可惜当时治的太晚,脚到现在还是跛着,甚至一变天就容易脚痛。
前些天他去了村里做帮工,脚沾了水,最近也一直痛着,但他都瞒在心里,并没有说出,不想让女儿担心。
孩子在大城市工作本来就累,好不容易回趟家了,当然要报喜不报忧。
宁柒澜离他近,如何听不到他的抽噎,她心里叹了一口气,低头看着他的脚,脑海思索还有没有可以帮助他减缓疼痛的方法。
对于根治是不现实了,毕竟是老毛病,只能找找看有没有好的法子可以抑制一下,毕竟这脚痛起来也是一抽一抽的,难捱!
回到家里的时候,六岁的弟弟宁宝根正蹲在地上拿着一支笔在一张纸上乱画,稚嫩的脸蛋看起来认真专注的很。
宁柒澜忍不住笑了笑,抬眼扫视了房间一圈。
这是一栋比较陈旧的老屋,头顶上的是瓦片和梁木,规模不大,进门的大堂左右地上还放了许多的木头,显得房间更加的凌乱狭小。

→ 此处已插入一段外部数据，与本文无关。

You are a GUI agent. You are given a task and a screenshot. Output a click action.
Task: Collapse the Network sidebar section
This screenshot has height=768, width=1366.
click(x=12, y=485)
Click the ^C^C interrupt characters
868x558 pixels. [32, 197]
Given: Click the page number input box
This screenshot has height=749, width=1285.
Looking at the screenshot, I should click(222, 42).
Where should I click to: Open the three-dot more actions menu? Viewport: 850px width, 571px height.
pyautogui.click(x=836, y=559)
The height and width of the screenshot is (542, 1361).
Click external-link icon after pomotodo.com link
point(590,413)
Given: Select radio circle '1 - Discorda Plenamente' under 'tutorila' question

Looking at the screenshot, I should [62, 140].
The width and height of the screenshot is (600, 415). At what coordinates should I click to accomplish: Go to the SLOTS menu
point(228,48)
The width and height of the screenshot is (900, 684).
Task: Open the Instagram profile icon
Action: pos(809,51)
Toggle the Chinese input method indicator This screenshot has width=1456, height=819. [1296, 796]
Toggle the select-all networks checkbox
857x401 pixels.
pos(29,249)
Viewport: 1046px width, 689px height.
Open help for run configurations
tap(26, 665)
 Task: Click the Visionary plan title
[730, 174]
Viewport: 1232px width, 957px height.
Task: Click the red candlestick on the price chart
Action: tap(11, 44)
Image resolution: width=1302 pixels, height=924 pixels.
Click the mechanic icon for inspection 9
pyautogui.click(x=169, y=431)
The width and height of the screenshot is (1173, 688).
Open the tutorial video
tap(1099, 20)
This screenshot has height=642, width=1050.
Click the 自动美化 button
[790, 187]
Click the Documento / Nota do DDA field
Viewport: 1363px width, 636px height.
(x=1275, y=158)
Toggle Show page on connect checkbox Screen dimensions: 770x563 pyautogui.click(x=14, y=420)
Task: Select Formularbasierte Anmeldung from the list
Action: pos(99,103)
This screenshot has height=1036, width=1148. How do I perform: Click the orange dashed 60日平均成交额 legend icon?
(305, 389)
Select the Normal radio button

似乎是感觉到她的打量,宁卫强尴尬的放下了手上的行李箱,“呵呵,这些天接了一个手工,所以这些木头都是到时候要做的,柒澜,你先去里屋内坐坐,我先把你行李箱放到你的卧室。”
宁柒澜温柔的笑了笑,“好,谢谢爸!”
宁卫强黝黑的眼底光芒更亮了,他干劲十足的再次提着她行李箱,步伐稳健的往里面走去。
宁柒澜看了他背影一眼才低头走到宁宝根面前。
这小家伙其实她一进来就发现了,但他就是愣愣的蹲着,也不叫人,手上的动作也停了下来,耳朵却偷偷的支了起来。
她蹲下身子,好奇的盯着他纸上随意画的东西,“小宝,你刚刚画的是什么?”
宁宝根一双脏污的小手挡在纸上,藏宝似的将自己的图画挡着,就是不让宁柒澜看,一双眼睛防备的盯着她。
宁柒澜余光发现他眼底的恐惧与疏离,想起以前原主撕过他的画,打过他,心里只能无奈的叹了一口气。